The story of “Rabbit” is a gritty account of a childhood that is something out of a nightmare. Yet the book is also full of inspiration and hope. It’s depressing but at the same time filled with humor. Patricia Williams’ story is certainly one filled with extremes.

The author’s life began with a mother who was ill-equipped to care for five children. Her childhood was filled with alcohol, drugs, and abuse — physical, sexual and emotional. By the age of 15, she was the mother of two children. Her nickname for her whole young life was “Rabbit.” The fact that she managed to turn her life around is a testament to her fortitude, her determination, and surprisingly, her sense of humor.

One reader who loved this book said, “At the beginning, the book is very raw. I almost put it down because it made me very uncomfortable.

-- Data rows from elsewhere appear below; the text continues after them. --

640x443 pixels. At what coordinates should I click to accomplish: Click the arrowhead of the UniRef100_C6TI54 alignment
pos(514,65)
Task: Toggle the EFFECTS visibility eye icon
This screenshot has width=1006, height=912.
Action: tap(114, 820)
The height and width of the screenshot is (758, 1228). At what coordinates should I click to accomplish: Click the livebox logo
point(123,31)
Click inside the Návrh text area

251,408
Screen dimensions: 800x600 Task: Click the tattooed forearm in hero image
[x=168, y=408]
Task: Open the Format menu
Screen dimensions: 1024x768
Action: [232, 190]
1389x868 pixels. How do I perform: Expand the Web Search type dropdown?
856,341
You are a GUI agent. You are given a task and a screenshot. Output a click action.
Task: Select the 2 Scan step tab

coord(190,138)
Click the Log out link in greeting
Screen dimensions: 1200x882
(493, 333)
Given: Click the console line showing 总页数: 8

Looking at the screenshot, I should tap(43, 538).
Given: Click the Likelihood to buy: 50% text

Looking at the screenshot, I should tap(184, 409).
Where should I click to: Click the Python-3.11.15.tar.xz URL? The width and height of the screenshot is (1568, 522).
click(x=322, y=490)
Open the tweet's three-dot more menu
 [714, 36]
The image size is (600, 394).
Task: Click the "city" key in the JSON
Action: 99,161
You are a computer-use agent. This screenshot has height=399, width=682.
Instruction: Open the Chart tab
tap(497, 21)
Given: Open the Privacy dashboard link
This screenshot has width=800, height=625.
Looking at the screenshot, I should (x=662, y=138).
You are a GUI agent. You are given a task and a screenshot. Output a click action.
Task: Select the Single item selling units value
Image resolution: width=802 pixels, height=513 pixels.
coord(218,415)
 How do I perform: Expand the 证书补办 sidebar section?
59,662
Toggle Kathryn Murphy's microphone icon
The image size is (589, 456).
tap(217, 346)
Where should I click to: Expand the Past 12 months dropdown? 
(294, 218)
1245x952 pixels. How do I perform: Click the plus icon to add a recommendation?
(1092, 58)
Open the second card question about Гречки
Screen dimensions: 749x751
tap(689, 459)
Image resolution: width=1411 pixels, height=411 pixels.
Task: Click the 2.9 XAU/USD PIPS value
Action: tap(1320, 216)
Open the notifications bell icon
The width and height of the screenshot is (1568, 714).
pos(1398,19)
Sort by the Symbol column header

I read through the beginning and then couldn’t stop reading. I was in shock at learning what she and others go through. The alcohol and the drugs — I couldn’t put it down because I wanted to find out how she got through those horrors. I’ve thought that my life was bad, but this put it in perspective. It’s amazing she kept her sanity through it all — and her sense of humor.  It made me feel that no matter what you go through, there is a way out.”

One of the “angels” who helped Williams as a child was her third grade reading teacher. She told the dirty, hungry child that she could do anything she wanted. She combed Rabbit’s hair and bought her clothes. She taught her to read and dream. She was a public school teacher in a poor neighborhood — but she made a difference in Rabbit’s life.

The writing style is engaging and accessible and the content is riveting. For nonfiction fans, this is one autobiography that should not be missed.

Please note: This review is based on the final, hardcover book provided by the publisher, Dey Street Books, for review purposes.